■ Records to process ■
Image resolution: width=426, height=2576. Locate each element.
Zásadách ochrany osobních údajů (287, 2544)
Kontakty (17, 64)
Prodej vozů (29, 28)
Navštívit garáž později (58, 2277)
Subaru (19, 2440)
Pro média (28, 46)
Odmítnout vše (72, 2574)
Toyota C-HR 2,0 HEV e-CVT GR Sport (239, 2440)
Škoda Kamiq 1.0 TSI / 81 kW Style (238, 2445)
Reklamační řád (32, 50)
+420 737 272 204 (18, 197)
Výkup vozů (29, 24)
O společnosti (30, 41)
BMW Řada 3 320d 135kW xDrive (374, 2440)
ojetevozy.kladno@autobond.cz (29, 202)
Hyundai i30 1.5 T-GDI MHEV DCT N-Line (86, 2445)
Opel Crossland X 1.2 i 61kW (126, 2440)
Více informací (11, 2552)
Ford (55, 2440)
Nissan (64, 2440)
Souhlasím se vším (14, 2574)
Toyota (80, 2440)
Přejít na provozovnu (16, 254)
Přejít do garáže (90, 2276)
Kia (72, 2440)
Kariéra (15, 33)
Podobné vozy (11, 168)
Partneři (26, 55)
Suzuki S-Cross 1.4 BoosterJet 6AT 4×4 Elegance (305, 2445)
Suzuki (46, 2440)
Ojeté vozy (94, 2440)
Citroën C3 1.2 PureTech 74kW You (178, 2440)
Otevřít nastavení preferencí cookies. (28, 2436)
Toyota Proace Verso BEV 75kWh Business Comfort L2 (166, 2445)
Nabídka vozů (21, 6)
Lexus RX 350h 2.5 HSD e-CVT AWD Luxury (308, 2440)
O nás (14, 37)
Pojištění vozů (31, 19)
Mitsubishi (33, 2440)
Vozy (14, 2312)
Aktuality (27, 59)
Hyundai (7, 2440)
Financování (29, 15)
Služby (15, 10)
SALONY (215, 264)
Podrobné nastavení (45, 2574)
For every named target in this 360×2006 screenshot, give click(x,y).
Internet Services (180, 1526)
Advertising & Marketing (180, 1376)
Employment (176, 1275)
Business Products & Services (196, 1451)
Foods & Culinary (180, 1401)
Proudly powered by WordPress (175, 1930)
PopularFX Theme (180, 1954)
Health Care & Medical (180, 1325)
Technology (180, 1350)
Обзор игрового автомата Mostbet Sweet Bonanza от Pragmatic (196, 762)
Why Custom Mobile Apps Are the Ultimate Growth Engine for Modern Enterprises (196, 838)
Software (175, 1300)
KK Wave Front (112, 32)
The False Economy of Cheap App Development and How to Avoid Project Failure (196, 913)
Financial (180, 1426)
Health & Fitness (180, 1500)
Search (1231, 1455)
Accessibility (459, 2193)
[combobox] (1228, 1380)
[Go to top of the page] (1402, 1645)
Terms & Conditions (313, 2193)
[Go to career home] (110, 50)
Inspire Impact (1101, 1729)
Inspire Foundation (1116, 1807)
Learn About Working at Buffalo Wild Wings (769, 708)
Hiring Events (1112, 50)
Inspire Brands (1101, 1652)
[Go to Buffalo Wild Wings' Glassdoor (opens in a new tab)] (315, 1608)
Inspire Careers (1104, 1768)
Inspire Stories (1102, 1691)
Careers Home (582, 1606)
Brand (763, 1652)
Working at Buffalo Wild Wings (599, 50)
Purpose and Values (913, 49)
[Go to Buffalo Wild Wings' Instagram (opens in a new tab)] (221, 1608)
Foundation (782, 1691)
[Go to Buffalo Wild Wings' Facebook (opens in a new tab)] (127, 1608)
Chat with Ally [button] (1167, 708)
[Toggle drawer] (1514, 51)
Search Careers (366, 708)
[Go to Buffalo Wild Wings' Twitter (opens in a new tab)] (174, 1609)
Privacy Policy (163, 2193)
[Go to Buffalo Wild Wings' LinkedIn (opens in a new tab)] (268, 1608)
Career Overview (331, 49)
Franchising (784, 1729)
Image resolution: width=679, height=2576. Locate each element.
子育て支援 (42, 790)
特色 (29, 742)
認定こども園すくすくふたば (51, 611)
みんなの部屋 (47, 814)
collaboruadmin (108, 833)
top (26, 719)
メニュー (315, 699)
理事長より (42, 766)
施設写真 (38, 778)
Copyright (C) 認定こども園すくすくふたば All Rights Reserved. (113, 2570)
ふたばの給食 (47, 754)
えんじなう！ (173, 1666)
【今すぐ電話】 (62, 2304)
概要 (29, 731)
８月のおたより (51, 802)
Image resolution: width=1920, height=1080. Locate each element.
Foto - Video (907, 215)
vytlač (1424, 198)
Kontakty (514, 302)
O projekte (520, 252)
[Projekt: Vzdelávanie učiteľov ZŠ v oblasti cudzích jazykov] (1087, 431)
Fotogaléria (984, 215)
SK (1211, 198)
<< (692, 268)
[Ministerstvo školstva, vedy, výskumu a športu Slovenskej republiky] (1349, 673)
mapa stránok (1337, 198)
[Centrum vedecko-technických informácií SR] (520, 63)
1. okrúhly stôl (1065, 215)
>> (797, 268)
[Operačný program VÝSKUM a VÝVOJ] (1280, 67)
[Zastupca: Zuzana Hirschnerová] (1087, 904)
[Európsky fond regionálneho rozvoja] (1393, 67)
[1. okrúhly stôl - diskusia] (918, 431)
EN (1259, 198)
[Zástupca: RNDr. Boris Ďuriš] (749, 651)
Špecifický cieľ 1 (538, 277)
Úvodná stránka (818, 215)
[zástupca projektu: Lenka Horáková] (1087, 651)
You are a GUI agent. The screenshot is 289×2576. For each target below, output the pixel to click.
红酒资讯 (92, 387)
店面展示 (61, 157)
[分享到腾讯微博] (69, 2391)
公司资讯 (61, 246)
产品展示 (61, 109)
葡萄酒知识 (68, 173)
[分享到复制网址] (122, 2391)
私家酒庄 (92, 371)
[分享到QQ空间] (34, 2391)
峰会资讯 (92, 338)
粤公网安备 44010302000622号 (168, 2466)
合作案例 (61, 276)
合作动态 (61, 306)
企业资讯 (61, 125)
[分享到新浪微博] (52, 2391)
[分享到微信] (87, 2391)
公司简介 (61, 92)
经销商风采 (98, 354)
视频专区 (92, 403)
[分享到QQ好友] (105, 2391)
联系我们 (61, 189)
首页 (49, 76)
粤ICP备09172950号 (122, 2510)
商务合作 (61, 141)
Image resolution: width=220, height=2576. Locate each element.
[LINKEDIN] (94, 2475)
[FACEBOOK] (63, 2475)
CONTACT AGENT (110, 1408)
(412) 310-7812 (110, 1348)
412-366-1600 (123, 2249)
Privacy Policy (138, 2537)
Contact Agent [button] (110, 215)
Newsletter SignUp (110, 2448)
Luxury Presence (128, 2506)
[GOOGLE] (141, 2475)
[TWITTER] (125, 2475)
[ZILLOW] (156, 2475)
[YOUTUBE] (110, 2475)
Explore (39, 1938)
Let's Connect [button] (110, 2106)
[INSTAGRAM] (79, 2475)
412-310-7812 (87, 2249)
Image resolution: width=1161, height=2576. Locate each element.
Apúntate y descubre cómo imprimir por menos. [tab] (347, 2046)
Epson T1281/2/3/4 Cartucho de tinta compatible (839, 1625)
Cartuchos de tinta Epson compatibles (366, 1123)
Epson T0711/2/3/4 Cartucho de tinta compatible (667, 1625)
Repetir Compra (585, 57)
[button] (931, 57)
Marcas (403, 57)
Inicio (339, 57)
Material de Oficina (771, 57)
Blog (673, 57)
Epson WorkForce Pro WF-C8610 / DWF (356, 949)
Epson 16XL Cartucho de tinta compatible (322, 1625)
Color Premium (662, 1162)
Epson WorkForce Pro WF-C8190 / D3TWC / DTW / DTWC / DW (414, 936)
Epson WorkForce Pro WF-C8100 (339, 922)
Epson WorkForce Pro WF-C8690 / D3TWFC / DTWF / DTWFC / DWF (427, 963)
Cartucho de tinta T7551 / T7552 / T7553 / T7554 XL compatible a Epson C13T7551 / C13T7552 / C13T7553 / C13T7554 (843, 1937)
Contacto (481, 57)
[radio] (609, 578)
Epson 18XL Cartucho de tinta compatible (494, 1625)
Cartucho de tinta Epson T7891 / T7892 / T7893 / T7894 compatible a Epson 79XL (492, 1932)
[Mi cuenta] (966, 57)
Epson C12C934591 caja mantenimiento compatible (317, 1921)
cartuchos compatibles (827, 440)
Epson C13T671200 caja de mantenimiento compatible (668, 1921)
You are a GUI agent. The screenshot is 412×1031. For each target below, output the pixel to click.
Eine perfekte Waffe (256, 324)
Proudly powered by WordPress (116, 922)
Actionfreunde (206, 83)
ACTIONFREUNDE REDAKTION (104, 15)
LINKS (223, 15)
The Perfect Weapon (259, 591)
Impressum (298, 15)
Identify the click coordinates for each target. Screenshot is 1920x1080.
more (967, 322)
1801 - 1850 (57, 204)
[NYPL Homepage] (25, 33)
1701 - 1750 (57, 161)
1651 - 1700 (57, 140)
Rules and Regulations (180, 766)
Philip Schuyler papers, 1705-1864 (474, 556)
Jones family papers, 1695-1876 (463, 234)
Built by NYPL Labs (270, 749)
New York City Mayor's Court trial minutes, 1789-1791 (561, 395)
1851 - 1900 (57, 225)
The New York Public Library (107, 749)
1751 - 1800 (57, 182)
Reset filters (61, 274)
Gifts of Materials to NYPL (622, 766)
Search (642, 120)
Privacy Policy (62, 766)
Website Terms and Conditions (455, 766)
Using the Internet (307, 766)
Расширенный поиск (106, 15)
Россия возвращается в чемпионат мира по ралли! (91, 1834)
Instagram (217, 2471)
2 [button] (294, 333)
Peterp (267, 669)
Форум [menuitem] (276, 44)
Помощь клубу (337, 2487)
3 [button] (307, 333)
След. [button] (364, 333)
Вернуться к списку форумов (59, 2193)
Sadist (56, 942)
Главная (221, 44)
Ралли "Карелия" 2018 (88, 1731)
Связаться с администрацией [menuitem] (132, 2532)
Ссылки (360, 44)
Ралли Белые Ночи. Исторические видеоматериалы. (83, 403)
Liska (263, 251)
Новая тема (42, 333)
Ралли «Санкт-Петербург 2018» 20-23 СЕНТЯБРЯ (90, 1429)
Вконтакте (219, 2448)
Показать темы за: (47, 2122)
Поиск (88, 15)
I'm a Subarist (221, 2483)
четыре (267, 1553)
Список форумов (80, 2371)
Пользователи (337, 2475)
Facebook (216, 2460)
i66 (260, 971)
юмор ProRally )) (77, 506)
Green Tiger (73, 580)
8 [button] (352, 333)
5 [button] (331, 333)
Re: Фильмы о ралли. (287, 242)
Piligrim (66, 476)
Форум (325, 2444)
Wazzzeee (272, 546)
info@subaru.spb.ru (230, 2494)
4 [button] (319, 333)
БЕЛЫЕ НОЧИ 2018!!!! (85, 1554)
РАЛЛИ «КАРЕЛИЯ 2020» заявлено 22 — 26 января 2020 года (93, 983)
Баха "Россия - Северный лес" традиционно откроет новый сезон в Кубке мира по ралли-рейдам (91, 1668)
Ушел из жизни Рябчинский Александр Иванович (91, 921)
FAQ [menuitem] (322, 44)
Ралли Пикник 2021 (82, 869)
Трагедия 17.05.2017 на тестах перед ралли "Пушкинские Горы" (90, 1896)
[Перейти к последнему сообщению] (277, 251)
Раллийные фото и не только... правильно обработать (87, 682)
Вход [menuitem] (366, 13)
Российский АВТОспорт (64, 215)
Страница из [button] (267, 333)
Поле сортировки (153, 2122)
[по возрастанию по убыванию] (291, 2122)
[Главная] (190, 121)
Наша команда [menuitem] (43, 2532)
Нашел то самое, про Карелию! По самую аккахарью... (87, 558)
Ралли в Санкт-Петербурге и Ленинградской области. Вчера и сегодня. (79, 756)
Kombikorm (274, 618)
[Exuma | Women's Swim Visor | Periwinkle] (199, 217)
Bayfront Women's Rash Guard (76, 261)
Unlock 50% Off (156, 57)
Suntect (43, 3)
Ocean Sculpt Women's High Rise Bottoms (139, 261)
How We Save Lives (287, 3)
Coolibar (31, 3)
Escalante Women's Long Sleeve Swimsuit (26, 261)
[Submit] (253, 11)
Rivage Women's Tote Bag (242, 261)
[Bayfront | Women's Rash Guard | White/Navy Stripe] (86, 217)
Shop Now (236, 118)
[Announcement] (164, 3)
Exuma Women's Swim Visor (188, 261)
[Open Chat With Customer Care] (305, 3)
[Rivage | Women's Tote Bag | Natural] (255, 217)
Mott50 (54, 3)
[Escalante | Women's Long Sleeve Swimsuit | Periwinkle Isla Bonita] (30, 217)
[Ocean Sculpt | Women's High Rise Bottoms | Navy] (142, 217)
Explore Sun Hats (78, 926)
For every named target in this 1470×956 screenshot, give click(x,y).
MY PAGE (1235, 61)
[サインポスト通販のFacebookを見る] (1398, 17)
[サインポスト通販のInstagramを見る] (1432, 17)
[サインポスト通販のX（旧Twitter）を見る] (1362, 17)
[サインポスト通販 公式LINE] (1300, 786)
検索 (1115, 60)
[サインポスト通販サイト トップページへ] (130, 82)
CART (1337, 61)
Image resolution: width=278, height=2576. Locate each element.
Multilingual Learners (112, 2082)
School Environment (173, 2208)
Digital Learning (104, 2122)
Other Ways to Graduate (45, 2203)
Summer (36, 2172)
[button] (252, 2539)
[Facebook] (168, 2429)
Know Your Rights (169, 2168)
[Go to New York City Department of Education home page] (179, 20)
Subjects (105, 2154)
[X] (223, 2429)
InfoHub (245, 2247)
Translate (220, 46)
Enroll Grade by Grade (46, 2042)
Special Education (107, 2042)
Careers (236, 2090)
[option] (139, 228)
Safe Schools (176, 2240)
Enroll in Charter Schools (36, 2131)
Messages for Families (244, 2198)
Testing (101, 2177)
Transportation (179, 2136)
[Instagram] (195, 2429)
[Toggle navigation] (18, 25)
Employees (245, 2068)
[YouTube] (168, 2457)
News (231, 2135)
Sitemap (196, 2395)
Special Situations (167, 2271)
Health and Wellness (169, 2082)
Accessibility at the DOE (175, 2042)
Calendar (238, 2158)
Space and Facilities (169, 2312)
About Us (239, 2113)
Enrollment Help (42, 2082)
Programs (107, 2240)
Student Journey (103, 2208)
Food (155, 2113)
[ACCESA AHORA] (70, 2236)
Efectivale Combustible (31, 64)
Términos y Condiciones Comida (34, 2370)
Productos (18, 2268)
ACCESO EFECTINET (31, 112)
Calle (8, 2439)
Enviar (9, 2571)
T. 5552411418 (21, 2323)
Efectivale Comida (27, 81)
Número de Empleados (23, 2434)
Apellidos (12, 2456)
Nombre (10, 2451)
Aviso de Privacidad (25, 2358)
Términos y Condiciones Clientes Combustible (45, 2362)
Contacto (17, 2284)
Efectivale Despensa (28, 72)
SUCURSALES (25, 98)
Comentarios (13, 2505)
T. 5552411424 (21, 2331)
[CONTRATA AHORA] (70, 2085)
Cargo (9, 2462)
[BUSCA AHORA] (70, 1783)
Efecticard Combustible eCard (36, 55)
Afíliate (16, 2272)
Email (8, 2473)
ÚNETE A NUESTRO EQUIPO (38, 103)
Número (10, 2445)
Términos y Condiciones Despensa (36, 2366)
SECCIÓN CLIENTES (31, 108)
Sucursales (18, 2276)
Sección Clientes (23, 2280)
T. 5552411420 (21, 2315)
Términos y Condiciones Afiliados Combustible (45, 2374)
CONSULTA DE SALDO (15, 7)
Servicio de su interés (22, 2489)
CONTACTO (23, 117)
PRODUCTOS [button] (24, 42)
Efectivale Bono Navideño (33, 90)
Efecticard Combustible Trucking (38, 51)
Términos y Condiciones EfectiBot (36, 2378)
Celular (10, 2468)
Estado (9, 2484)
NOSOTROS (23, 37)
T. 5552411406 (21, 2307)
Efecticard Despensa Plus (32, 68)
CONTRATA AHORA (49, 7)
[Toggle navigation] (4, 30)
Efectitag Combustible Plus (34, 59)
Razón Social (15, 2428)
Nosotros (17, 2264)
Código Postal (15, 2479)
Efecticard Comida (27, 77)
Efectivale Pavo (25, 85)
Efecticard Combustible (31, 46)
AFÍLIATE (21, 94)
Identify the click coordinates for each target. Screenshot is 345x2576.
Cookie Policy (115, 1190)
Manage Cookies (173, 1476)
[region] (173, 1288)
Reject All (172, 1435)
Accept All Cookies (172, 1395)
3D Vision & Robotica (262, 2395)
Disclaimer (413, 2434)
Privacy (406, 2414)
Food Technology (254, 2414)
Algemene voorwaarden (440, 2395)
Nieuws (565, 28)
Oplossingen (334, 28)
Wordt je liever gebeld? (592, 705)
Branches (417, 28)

■ What you need to do ■
In the entries above, find the line with "子育て支援 (42, 790)" and the line with "mapa stránok (1337, 198)", then restate word for word both of them and every line between, with nothing more.

■ Answer to this task ■
子育て支援 (42, 790)
特色 (29, 742)
認定こども園すくすくふたば (51, 611)
みんなの部屋 (47, 814)
collaboruadmin (108, 833)
top (26, 719)
メニュー (315, 699)
理事長より (42, 766)
施設写真 (38, 778)
Copyright (C) 認定こども園すくすくふたば All Rights Reserved. (113, 2570)
ふたばの給食 (47, 754)
えんじなう！ (173, 1666)
【今すぐ電話】 (62, 2304)
概要 (29, 731)
８月のおたより (51, 802)
Image resolution: width=1920, height=1080. Locate each element.
Foto - Video (907, 215)
vytlač (1424, 198)
Kontakty (514, 302)
O projekte (520, 252)
[Projekt: Vzdelávanie učiteľov ZŠ v oblasti cudzích jazykov] (1087, 431)
Fotogaléria (984, 215)
SK (1211, 198)
<< (692, 268)
[Ministerstvo školstva, vedy, výskumu a športu Slovenskej republiky] (1349, 673)
mapa stránok (1337, 198)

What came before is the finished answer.